SUPPLIED INFORMATION:
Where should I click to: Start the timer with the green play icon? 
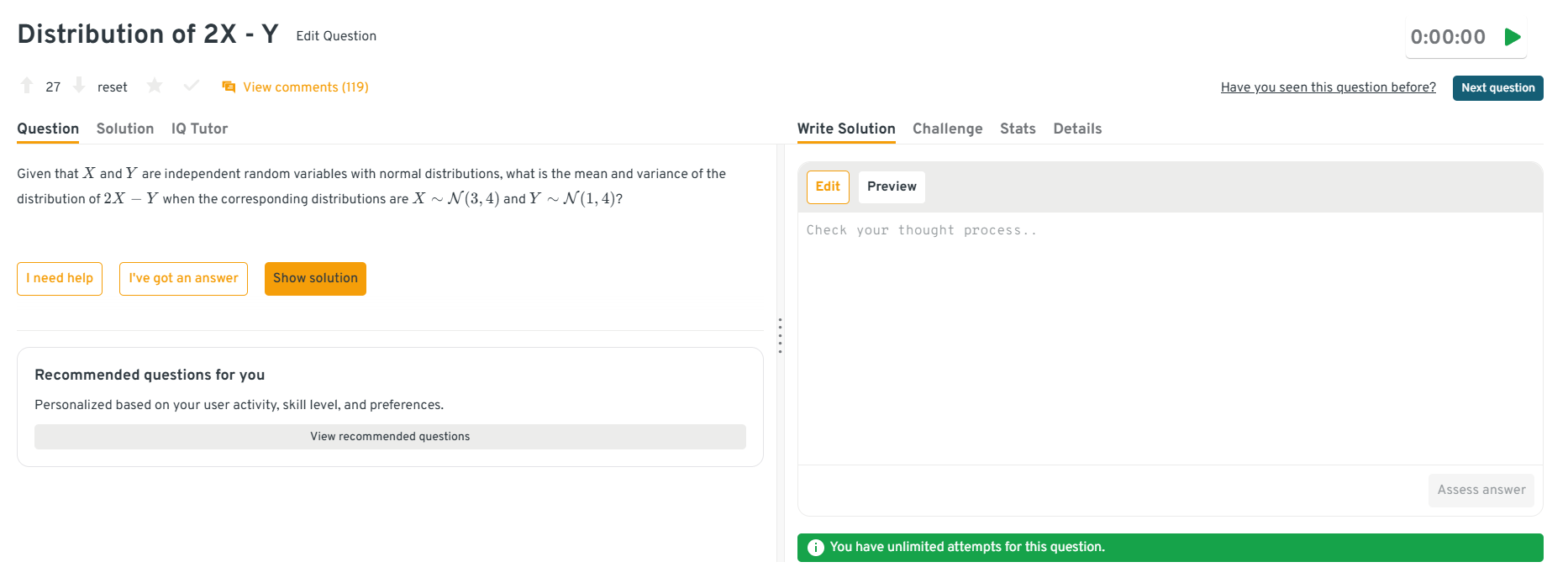(x=1513, y=37)
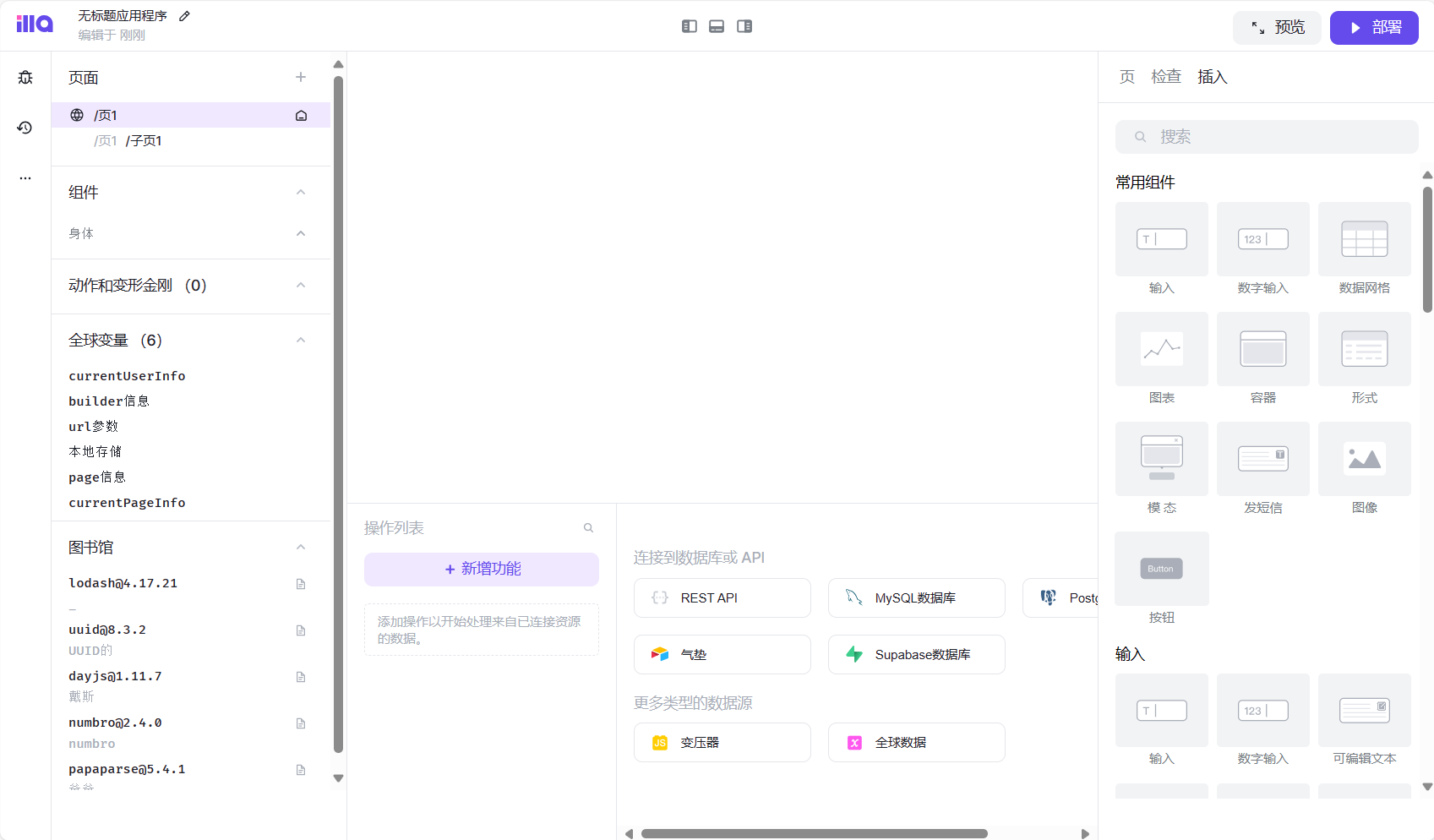1434x840 pixels.
Task: Open lodash library documentation icon
Action: click(x=300, y=584)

TASK DIRECTIONS: Give back the entire listing verbatim, without the pictures.

YOUR RESPONSE:
Where should I click to: Start the timer with the green play icon? 
(x=1513, y=37)
1434x840 pixels.
Task: Open lodash library documentation icon
Action: click(x=300, y=584)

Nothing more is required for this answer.